Data for this exercise:
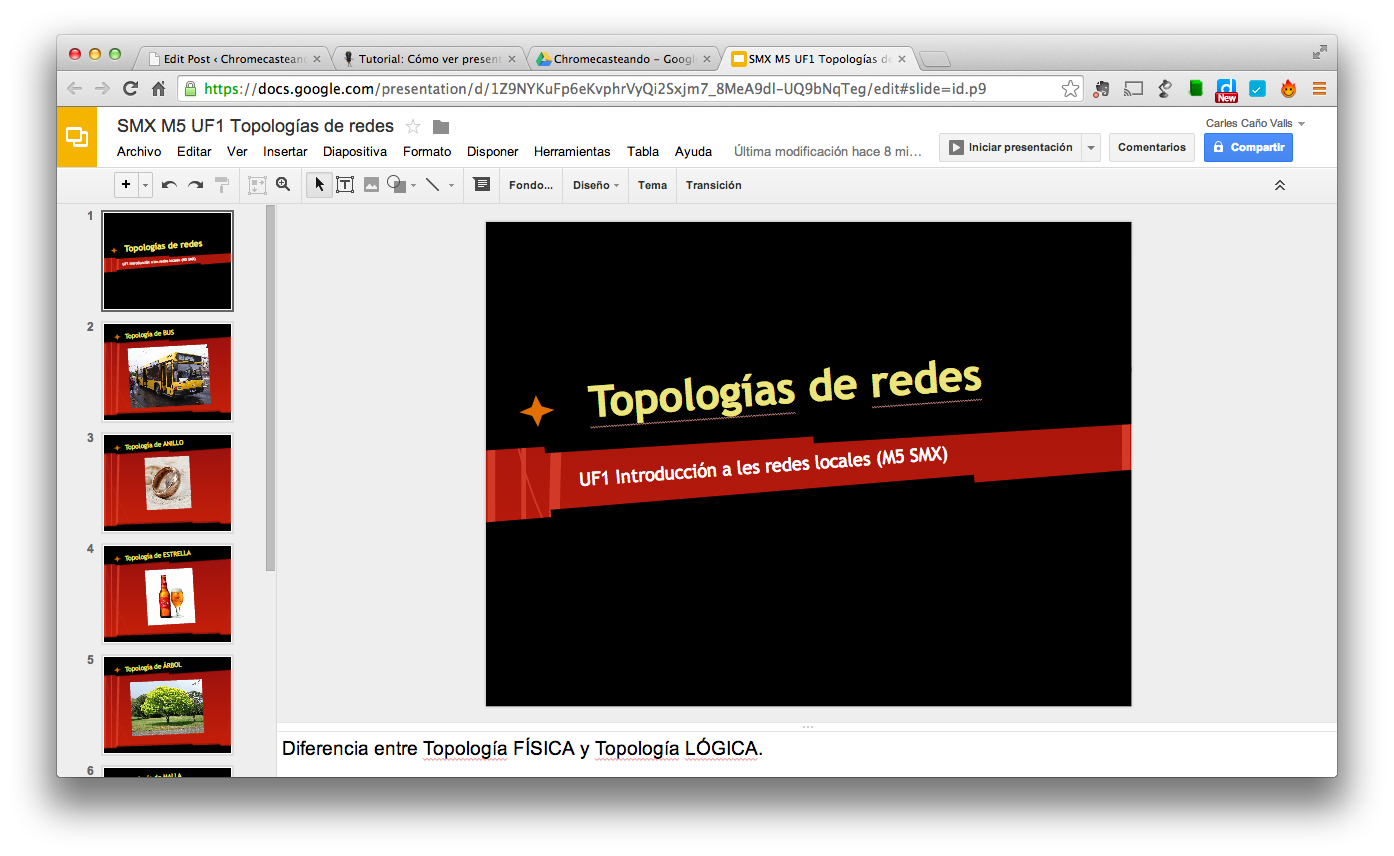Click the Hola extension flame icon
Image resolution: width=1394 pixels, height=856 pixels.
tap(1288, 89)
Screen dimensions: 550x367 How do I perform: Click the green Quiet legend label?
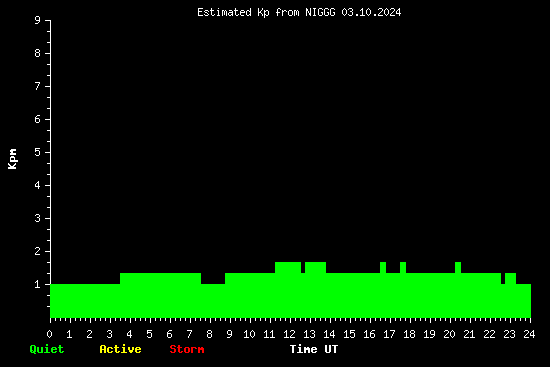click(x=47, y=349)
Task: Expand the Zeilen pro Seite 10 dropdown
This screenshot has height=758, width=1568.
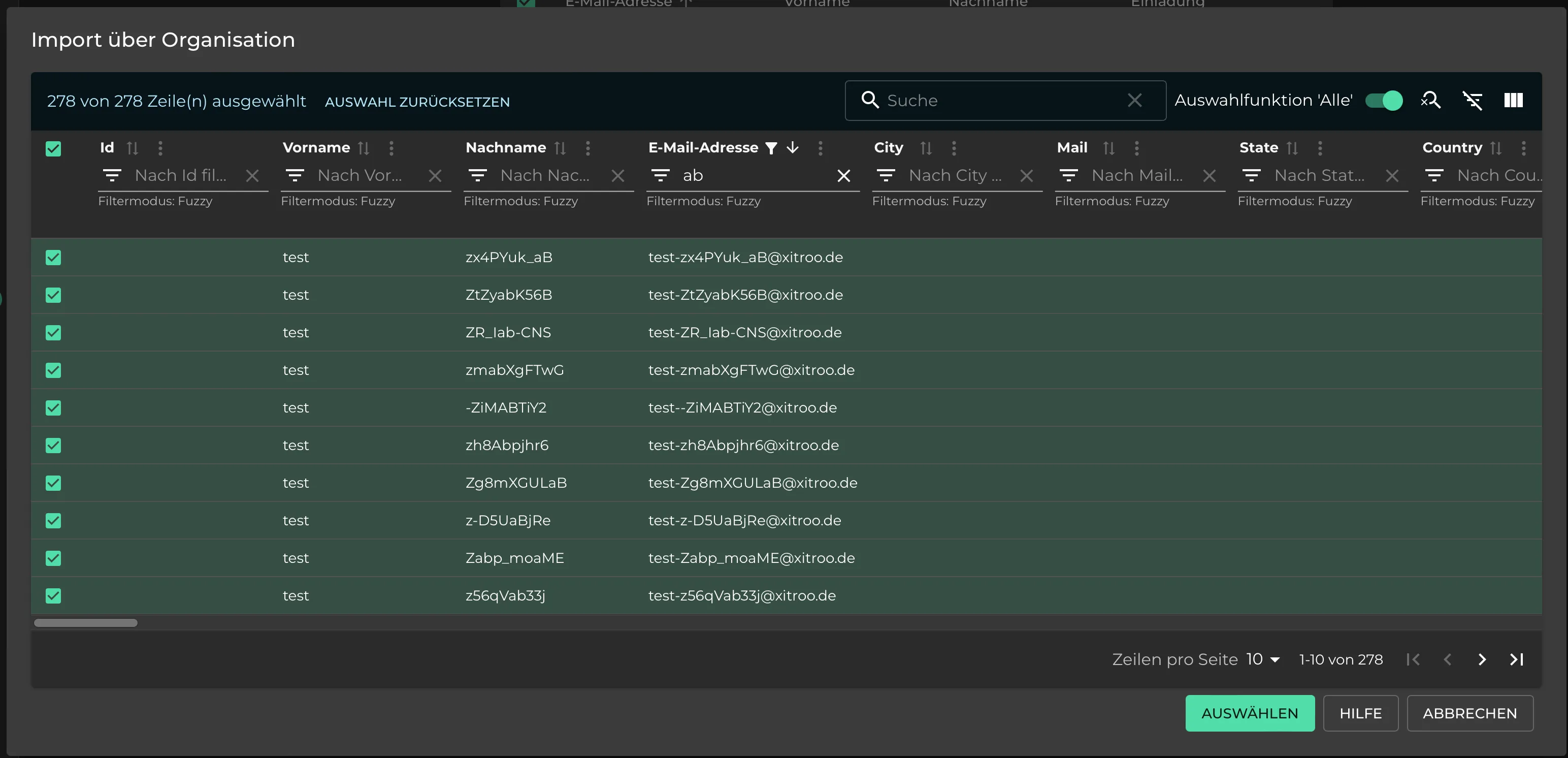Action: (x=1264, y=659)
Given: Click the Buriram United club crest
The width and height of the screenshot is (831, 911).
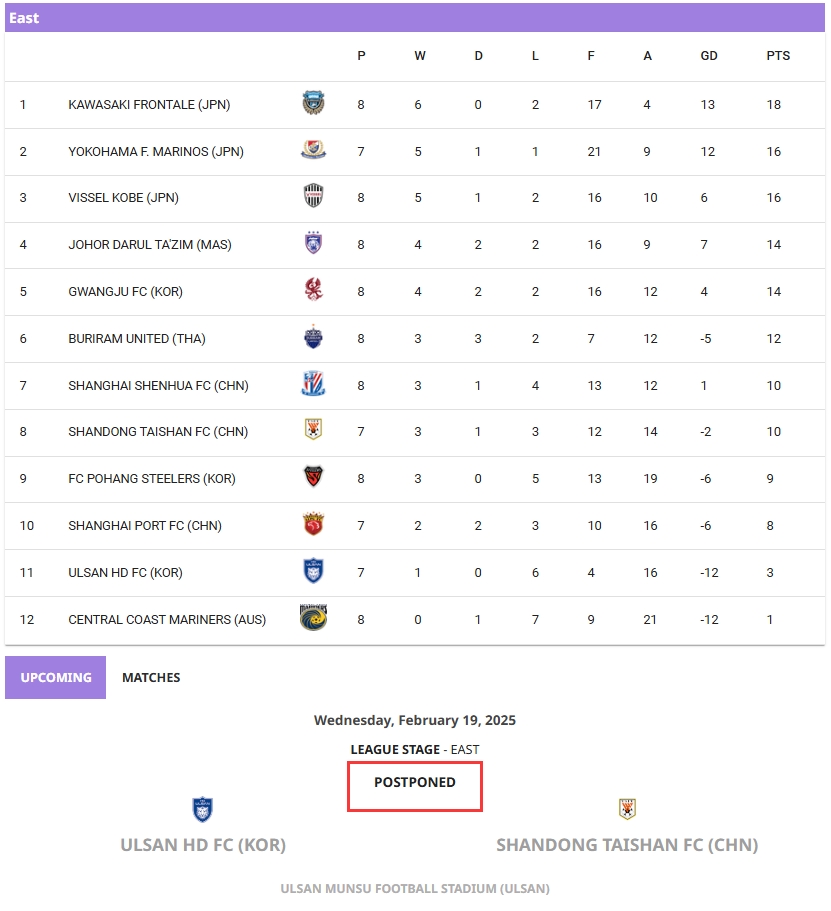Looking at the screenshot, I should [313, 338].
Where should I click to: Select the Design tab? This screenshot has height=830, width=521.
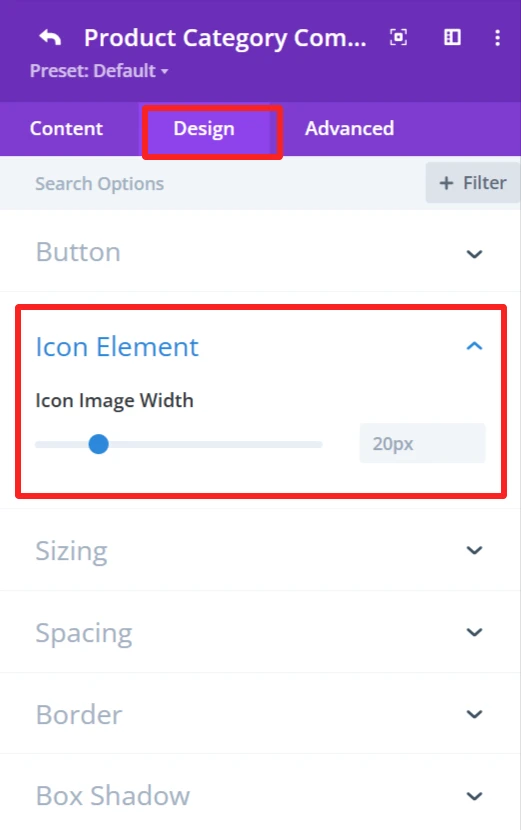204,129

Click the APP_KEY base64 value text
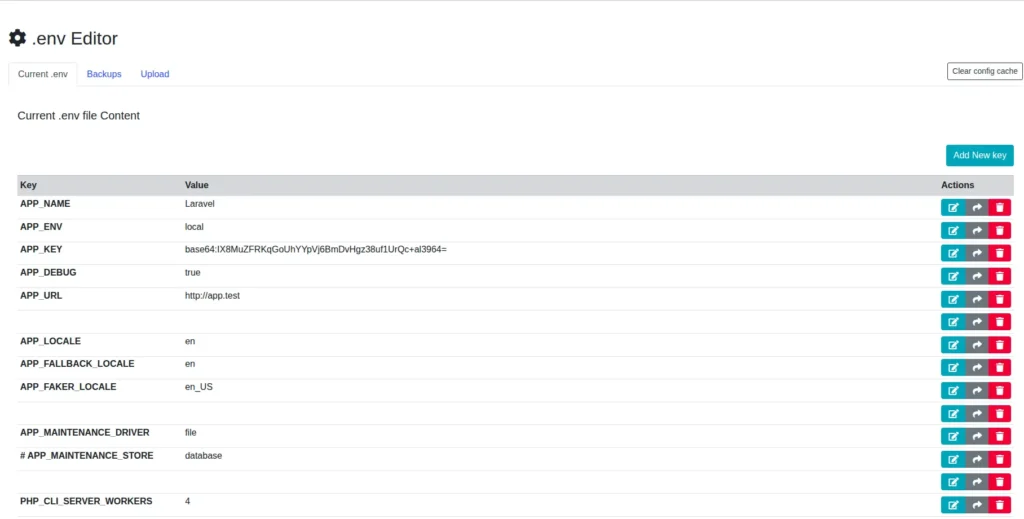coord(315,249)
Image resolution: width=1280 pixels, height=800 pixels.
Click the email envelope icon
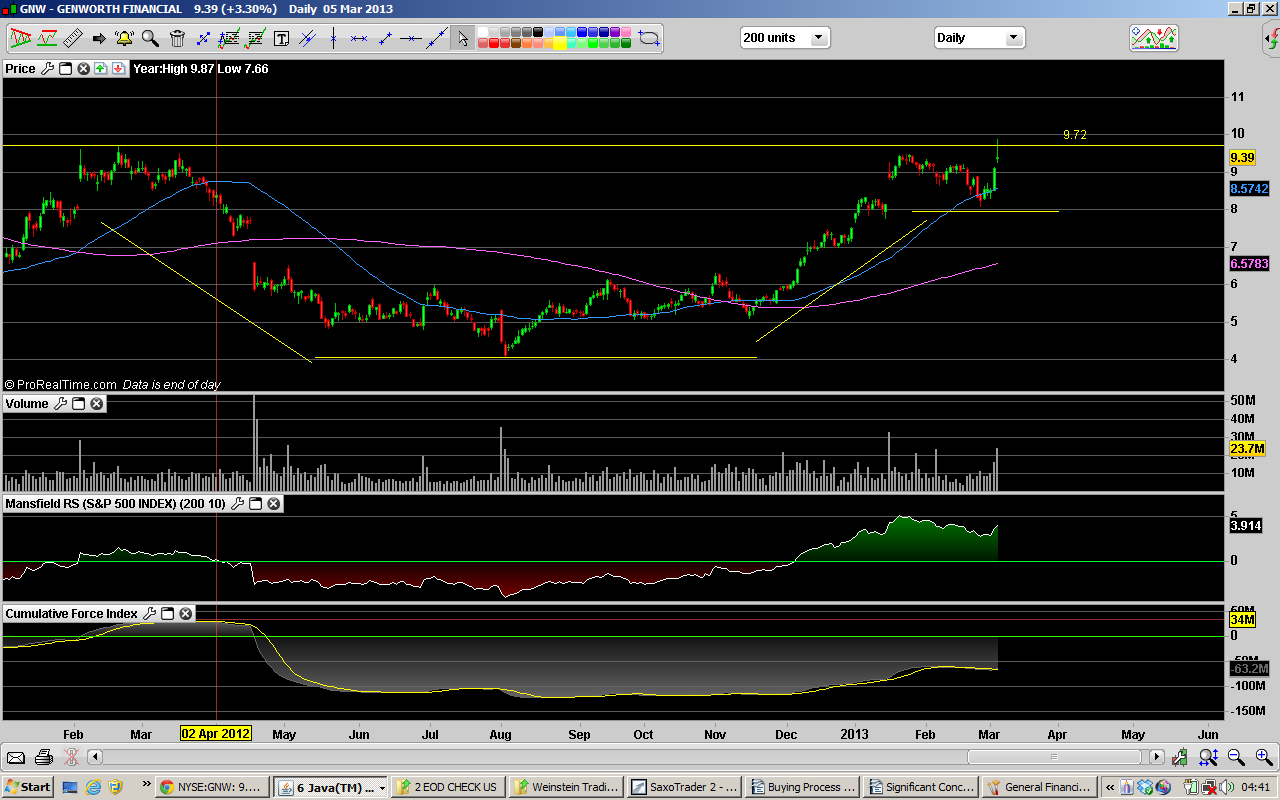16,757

Try it: Please write out the material from the line containing "Screen dimensions: 550x367" to its final line, both inclusive, exactly as it appears; pictures are not part of the copy.

Solution to this problem:
Screen dimensions: 550x367 How do I perform: Click the green Quiet legend label?
click(x=47, y=349)
Task: Expand the Zeilen pro Seite 10 dropdown
This screenshot has height=758, width=1568.
Action: (x=1264, y=659)
Given: Click the Buriram United club crest
The width and height of the screenshot is (831, 911).
Looking at the screenshot, I should [313, 338].
Where should I click to: Select the Design tab? This screenshot has height=830, width=521.
204,129

Click the APP_KEY base64 value text
coord(315,249)
Image resolution: width=1280 pixels, height=800 pixels.
Click the email envelope icon
16,757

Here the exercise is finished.